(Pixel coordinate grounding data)
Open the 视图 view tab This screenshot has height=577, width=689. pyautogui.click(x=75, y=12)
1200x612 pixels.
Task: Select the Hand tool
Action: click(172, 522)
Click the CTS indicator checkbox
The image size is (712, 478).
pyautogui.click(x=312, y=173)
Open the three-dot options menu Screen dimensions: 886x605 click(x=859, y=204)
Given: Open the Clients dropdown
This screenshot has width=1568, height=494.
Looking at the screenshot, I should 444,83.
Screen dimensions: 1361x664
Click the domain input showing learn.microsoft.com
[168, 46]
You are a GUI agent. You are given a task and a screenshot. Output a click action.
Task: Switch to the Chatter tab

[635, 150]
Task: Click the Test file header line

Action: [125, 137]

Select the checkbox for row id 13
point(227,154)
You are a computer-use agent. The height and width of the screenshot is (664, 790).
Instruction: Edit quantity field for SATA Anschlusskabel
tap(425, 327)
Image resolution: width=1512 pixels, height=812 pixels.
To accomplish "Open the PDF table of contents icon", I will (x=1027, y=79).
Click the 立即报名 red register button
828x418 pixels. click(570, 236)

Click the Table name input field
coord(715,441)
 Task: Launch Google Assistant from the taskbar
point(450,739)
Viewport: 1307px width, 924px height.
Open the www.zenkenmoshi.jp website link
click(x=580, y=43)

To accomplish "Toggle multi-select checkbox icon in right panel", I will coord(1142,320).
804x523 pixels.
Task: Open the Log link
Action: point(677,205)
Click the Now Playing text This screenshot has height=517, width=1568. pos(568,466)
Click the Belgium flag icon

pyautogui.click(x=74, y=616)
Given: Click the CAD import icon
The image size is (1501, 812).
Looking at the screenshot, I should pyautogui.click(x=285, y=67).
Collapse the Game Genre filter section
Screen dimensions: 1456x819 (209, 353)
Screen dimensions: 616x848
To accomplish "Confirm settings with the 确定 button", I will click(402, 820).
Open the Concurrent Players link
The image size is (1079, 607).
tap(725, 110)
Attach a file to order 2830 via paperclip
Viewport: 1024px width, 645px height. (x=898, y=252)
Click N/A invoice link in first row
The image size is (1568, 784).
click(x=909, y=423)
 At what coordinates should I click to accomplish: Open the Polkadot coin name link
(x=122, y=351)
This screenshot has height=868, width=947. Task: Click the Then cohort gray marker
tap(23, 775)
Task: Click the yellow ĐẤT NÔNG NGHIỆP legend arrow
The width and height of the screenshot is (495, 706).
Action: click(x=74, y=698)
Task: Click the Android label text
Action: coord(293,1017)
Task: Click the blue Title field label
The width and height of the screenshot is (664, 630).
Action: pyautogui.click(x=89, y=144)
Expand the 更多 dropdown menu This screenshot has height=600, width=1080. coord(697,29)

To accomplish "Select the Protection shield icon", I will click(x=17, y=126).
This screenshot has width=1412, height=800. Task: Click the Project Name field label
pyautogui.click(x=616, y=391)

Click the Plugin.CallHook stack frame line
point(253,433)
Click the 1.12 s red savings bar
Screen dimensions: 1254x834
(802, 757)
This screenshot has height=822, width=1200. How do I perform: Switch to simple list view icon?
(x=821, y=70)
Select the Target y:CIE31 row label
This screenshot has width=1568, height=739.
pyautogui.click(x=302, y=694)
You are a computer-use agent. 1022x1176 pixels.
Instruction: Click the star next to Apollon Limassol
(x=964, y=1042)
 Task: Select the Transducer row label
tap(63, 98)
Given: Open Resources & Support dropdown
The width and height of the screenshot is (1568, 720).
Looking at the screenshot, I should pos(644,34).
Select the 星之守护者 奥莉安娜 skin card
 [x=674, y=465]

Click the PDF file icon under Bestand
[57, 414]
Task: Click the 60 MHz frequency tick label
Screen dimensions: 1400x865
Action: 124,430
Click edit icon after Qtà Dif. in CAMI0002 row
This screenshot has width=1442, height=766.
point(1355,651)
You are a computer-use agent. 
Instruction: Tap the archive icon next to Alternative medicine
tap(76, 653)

_Instructions for the task_. Find the string "agent" in the entries above. Copy each line where it occurs.

_Result of this exercise_.
You are a GUI agent. You are given a task and a screenshot. Output a click action.
You are a computer-use agent. The height and width of the screenshot is (664, 790).
You are a computer-use agent. 1022x1176 pixels.
You are a computer-use agent. 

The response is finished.